# What is the difference between a bearded dragon and a rankin dragon???



## George123 (Dec 19, 2008)

I know a rankin dragon is smaller than a beardie, but are they more sociable to people? Are they harder/easier to look after? Or is there no difference except their size?


----------



## RasperAndy (Sep 21, 2007)

smaller, and i think rankins are missing some spikes around the face area,


----------



## georgieabc123 (Jul 17, 2008)

i hhear beardies are more placid but dont quote me on that P.S love your name:lol2:


----------



## George123 (Dec 19, 2008)

RasperAndy said:


> smaller, and i think rankins are missing some spikes around the face area,



Thanks, but im not really interested in their phisical apearence, I mainly want to know about their personality traits and if they are different.


----------



## RasperAndy (Sep 21, 2007)

George123 said:


> Thanks, but im not really interested in their phisical apearence, I mainly want to know about their personality traits and if they are different.


think they are a bit quieter than beardies in personality


----------



## RankinsRule (Nov 24, 2011)

I have two Rankins and they can be really lively little characters. The male runs around the viv like a looney when I try to catch him. The main reason I opted for the Rankins was because they were for my 8 year old son and the place I purchased them from said they would be easier for him to handle as they don't grow to big. I absolutely love them, they have great character, they are very easy to handle but they do need looking after. 

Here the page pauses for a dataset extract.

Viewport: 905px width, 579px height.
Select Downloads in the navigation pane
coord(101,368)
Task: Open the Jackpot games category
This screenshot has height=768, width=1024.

I am new to the lizard owners club so I would say they are a great starting point, in 10 years time I'll probably go for a Beardie, but at the moment I would definately recommend a Rankins Dragon.


----------



## XtremeReptiles (Aug 10, 2011)

georgieabc123 said:


> i hhear beardies are more placid but dont quote me on that P.S love your name:lol2:


I disagree as i find that they both have great personalities but i find rankins to be more placid as they dont get so stressed as beardies in my experience of breeding both but either way you look at it both are great lizards : victory: but im biased towards rankins lol but also whats a plus with rankins you can keep them in groups as long you have a good sized viv.


----------



## benloveslizards (Apr 22, 2012)

Hi I have 2 male rankin lizards and are verry quiet they are difrent to bearded through personality and how they act whilst you have them in your hand ps this is a child


----------



## fiesta599 (Jun 11, 2009)

i can only go on my personal experience with bindi (beardie) and elliot (rankin)
they both have a 4 ft viv set up light/heat wise the same.only difference is bindi has sand/stone on the floor where as elliot hasnt got anything on his floor as he appeared to be very stressed and stopped eating when we put the sand/stone in his viv so took it out after a week.
my beardie is very placid and will happily be handled and will lay on you watching tv where as elliot is mental and doesnt like being handled at all.he will bite you if you try and pick him up and runs away and tries to hide from you.but he is a real character and will happily run around his viv jumping off his logs/ basking rocks etc.ive even seen him do a couple of lizard backflips on occasion.
food wise bindi will eat almost anything whereas elliot will only eat locusts and mealies.
ive noticed elliot will often go to bed about a 1-1/2 hr before bindi settles down even though the lighting is the same for both.
hope this helps


----------